# SUPPLIED DATA

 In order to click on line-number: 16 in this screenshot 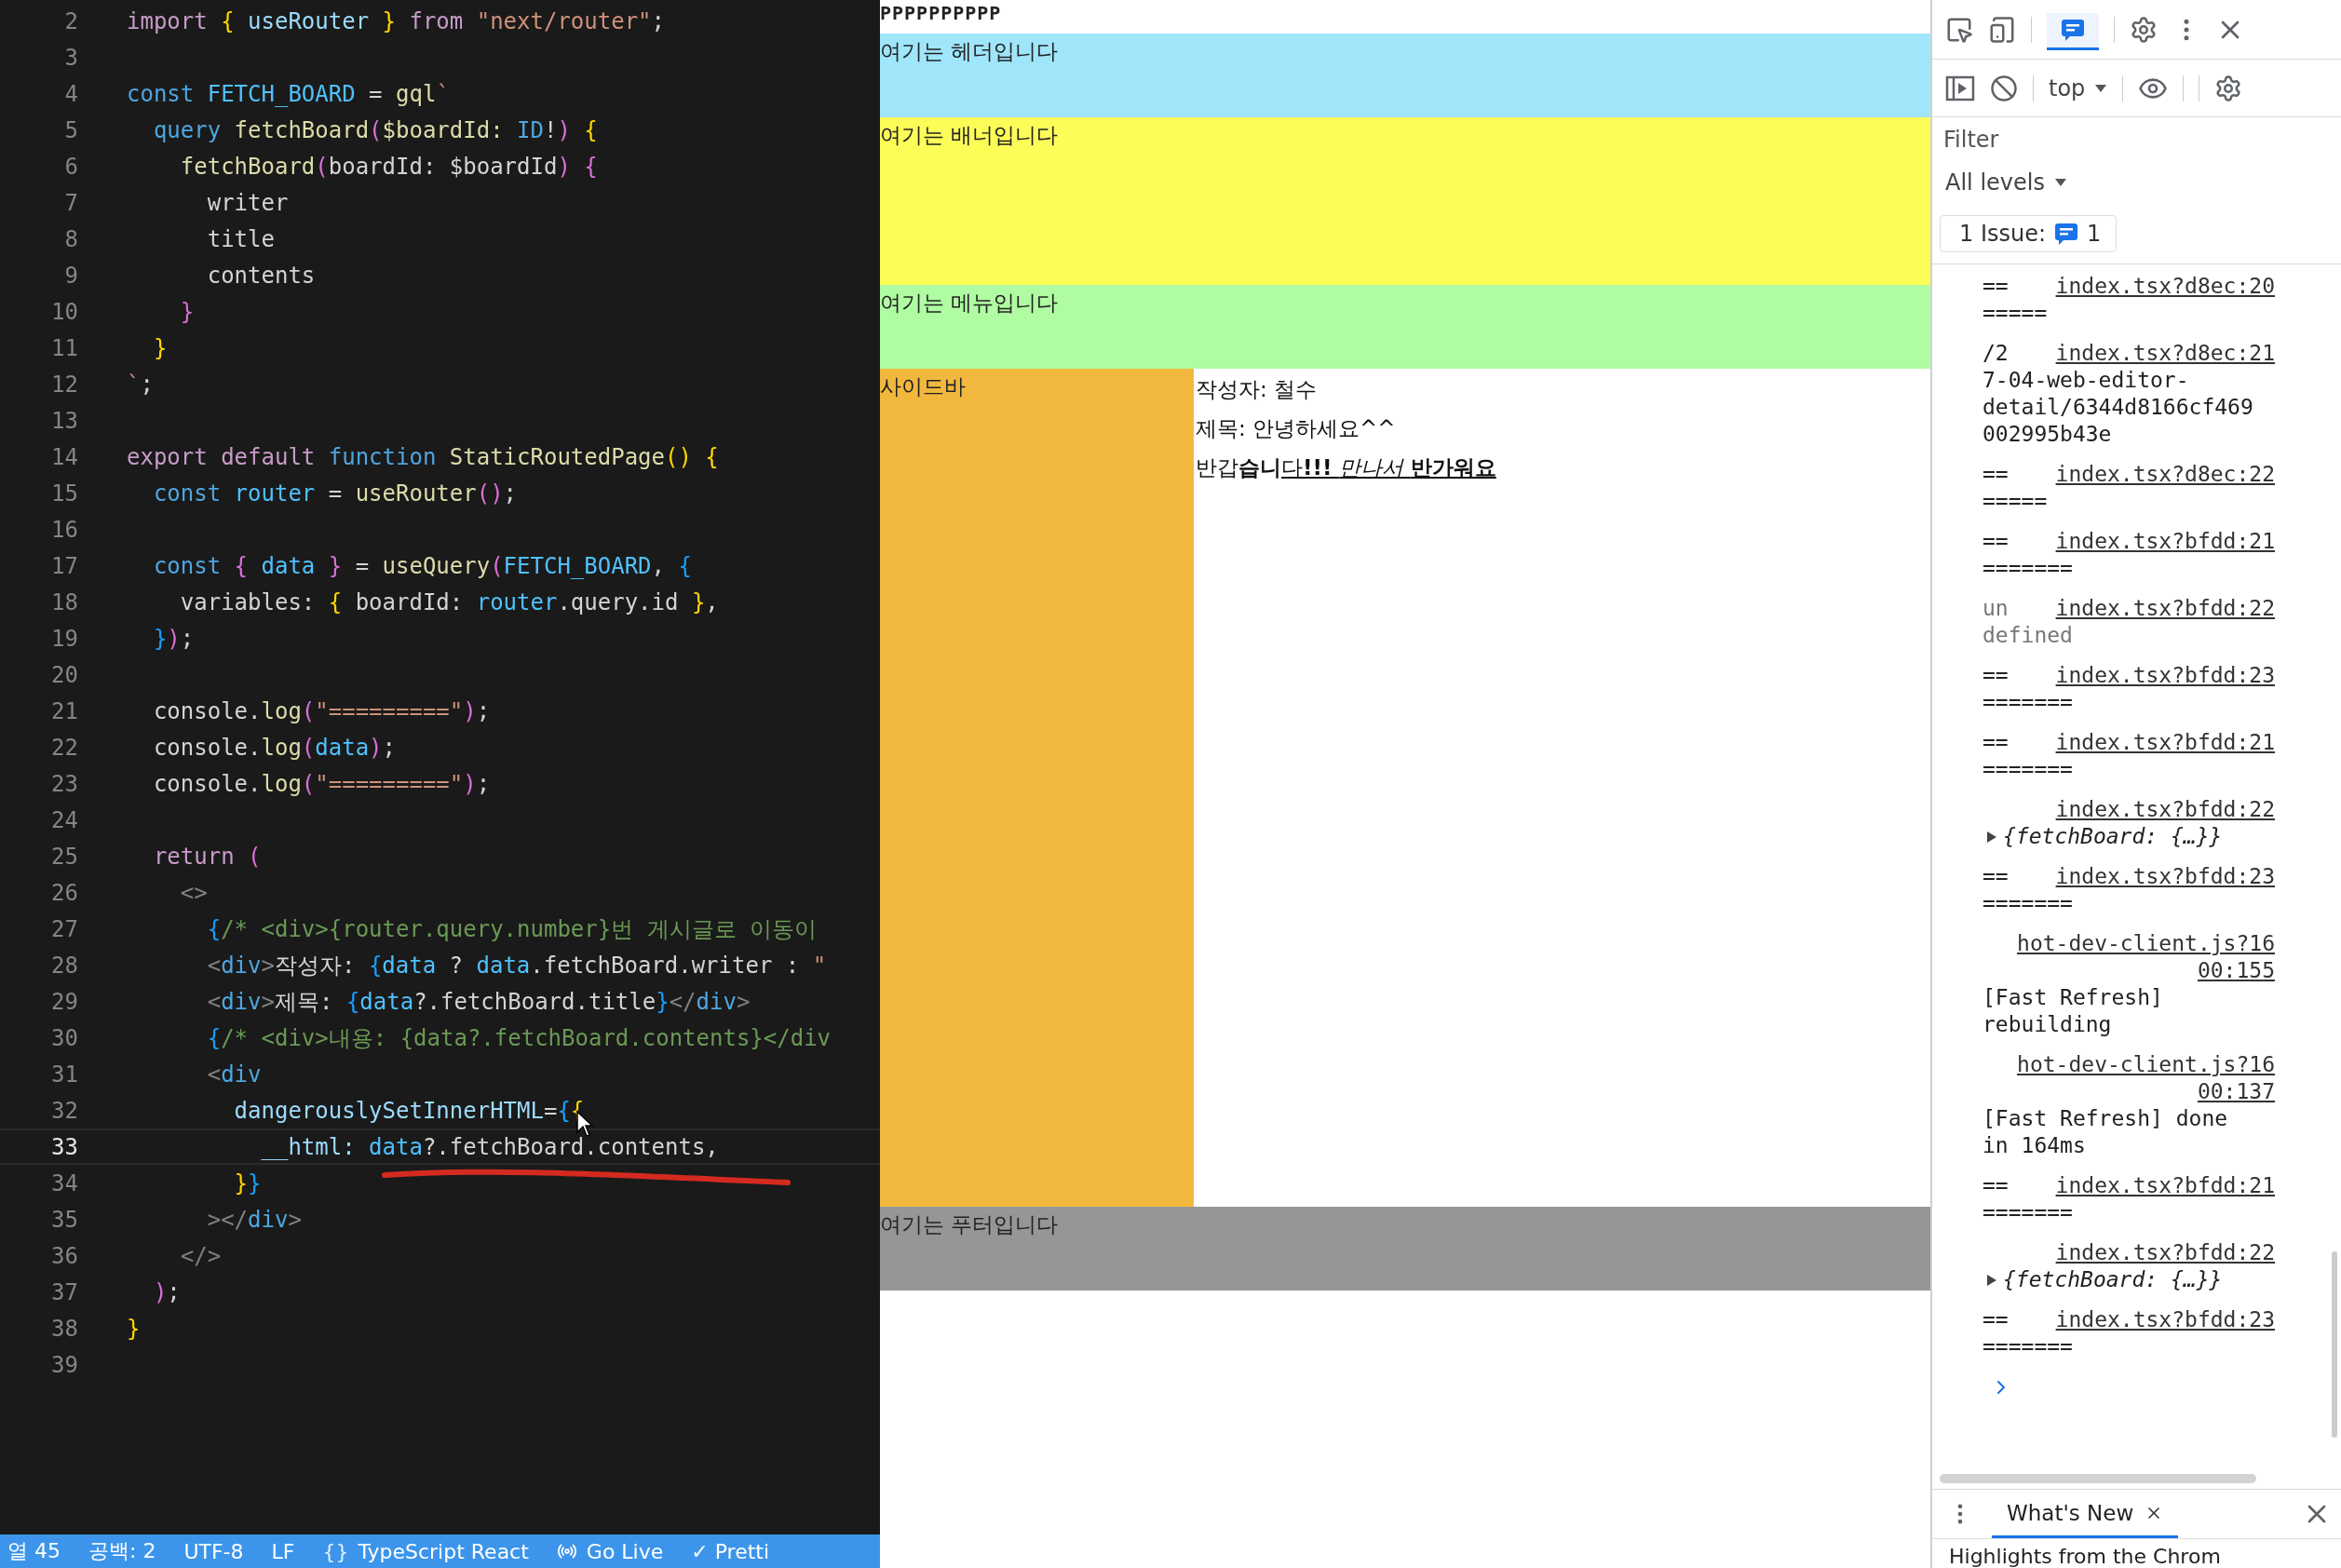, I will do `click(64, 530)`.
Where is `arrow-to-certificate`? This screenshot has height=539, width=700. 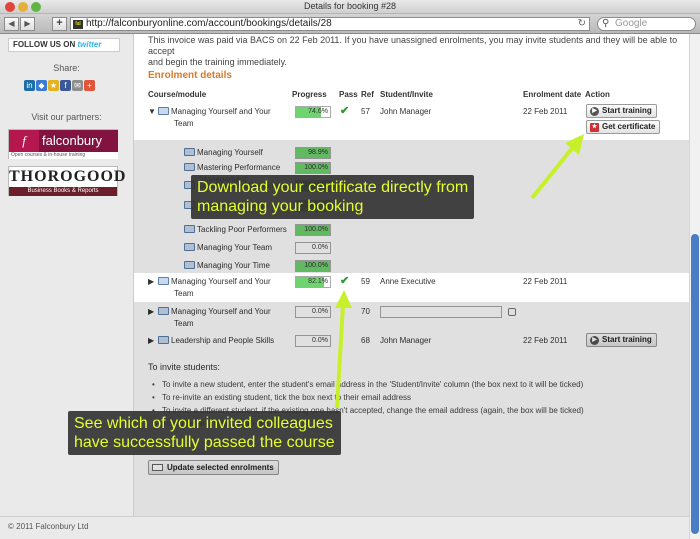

--

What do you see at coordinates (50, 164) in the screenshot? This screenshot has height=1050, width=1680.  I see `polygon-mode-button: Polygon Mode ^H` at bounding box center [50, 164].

...

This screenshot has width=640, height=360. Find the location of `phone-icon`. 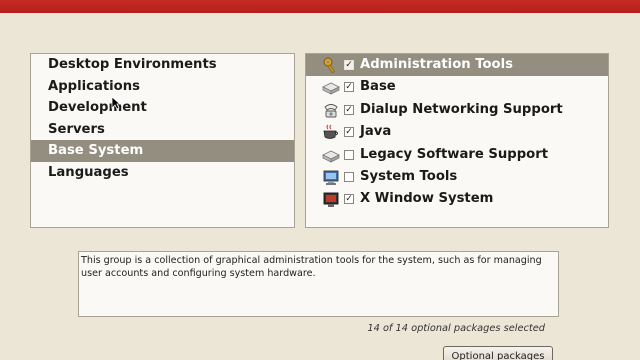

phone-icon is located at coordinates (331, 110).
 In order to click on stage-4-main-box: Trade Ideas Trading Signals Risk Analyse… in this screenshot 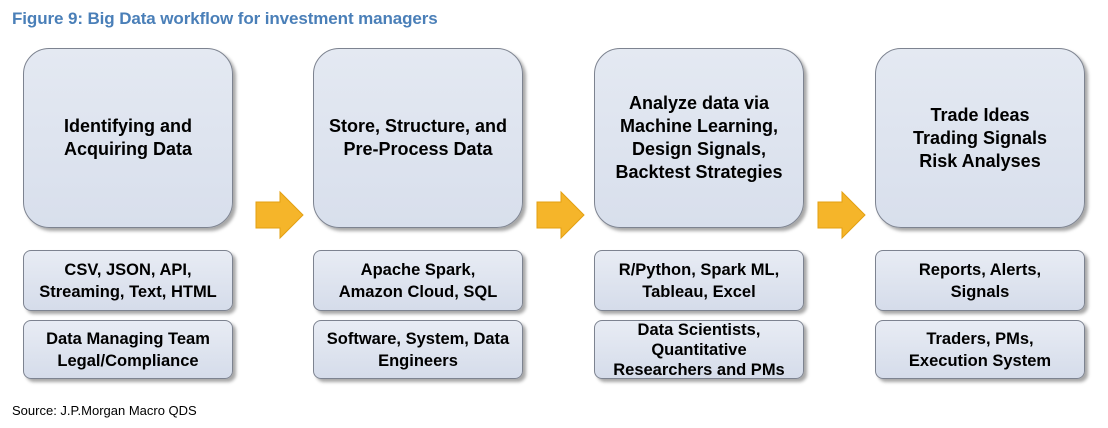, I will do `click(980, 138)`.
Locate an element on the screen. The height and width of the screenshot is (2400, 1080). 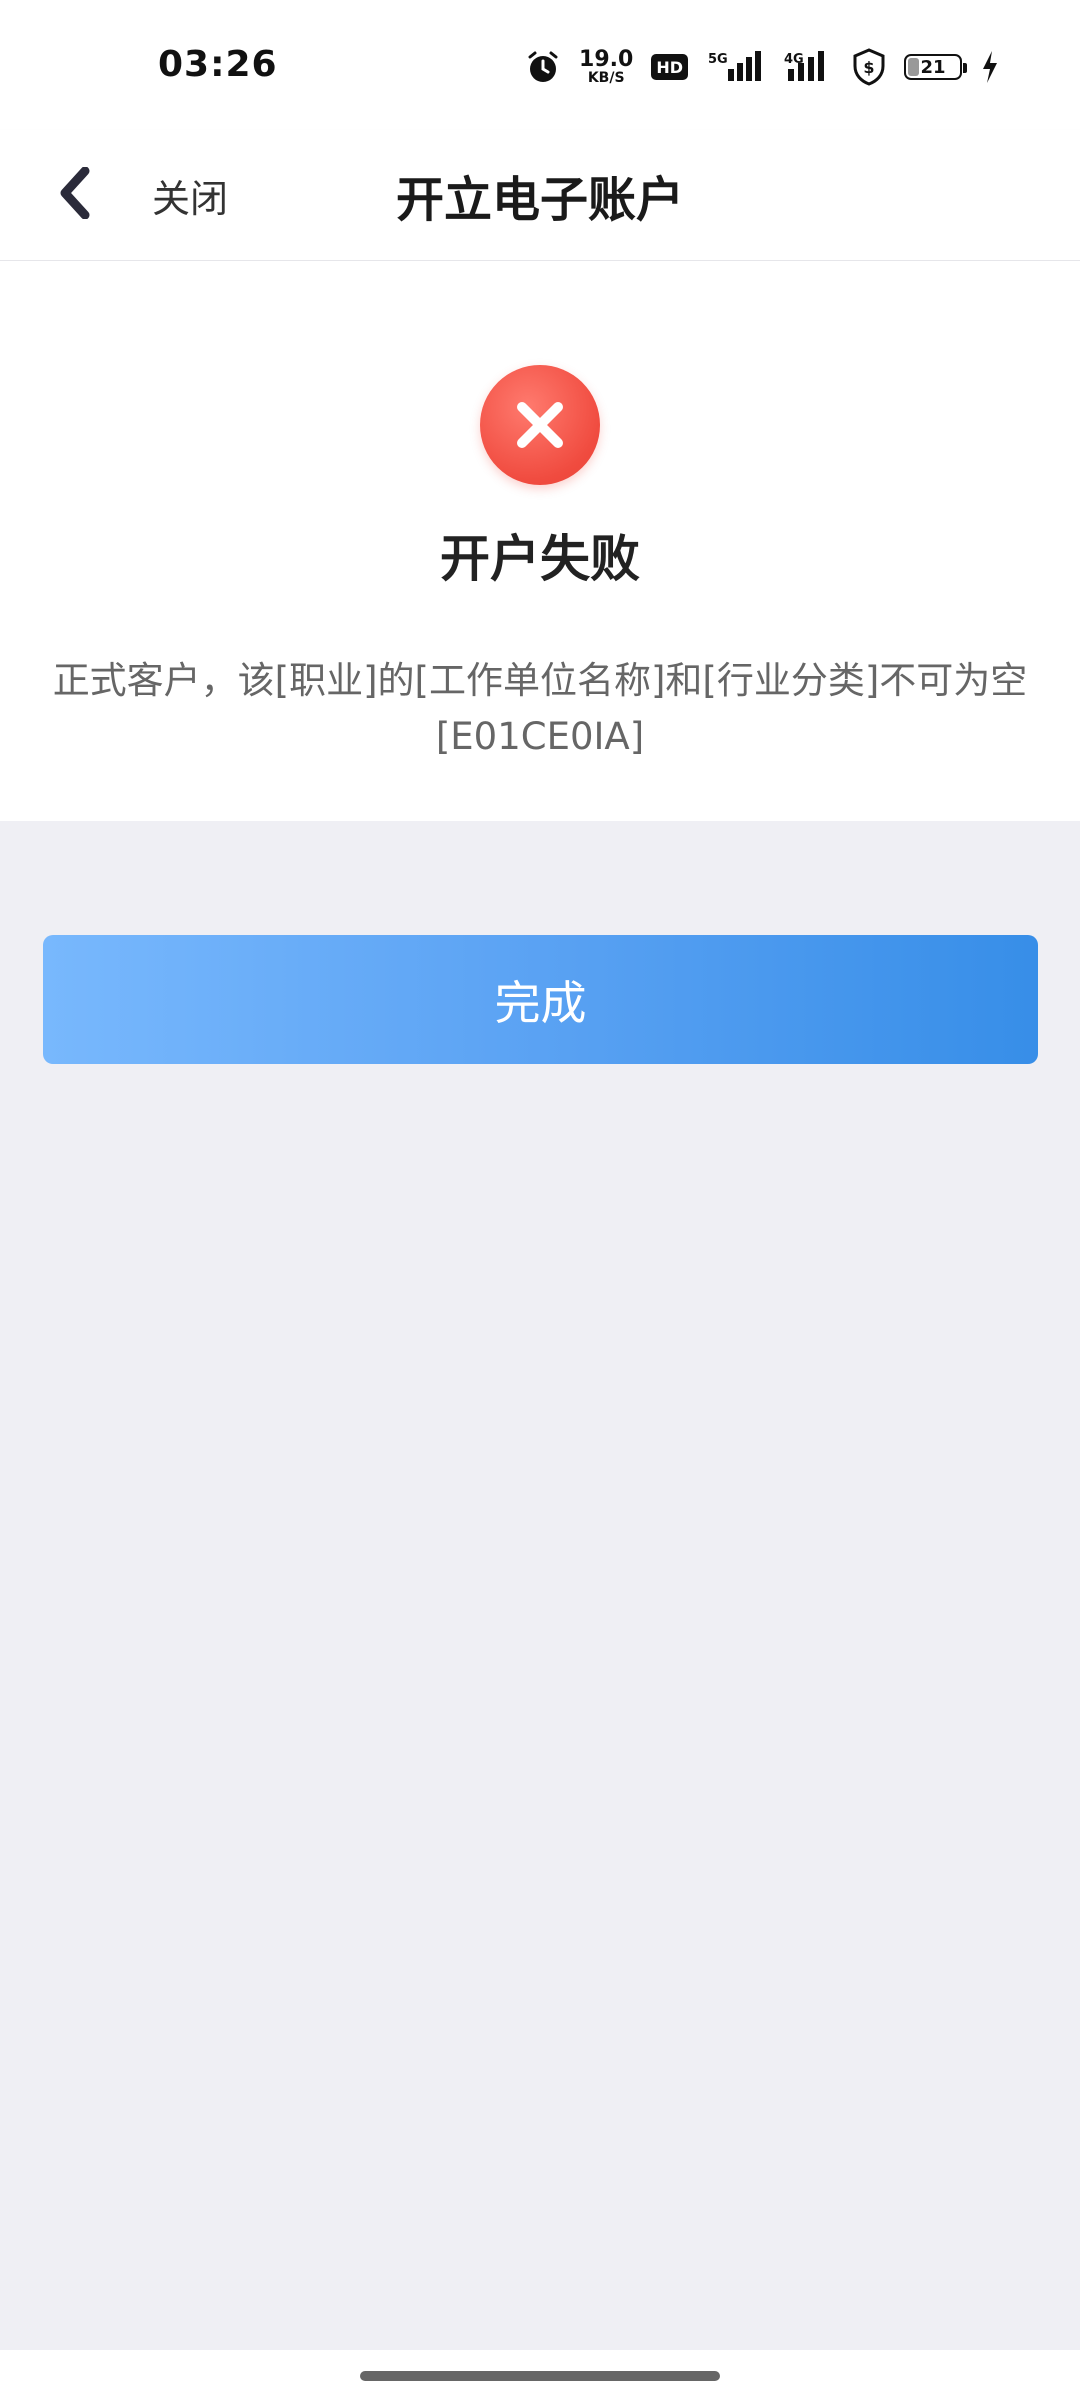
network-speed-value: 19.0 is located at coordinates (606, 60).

# EXERCISE REQUIREMENTS
Gather every line of the records that contains the word "coordinates", and copy each of those lines in full.

# SOLUTION TO THIS PROBLEM
What do you see at coordinates (50, 164) in the screenshot? This screenshot has height=1050, width=1680.  I see `polygon-mode-button: Polygon Mode ^H` at bounding box center [50, 164].
phone-icon is located at coordinates (331, 110).
network-speed-value: 19.0 is located at coordinates (606, 60).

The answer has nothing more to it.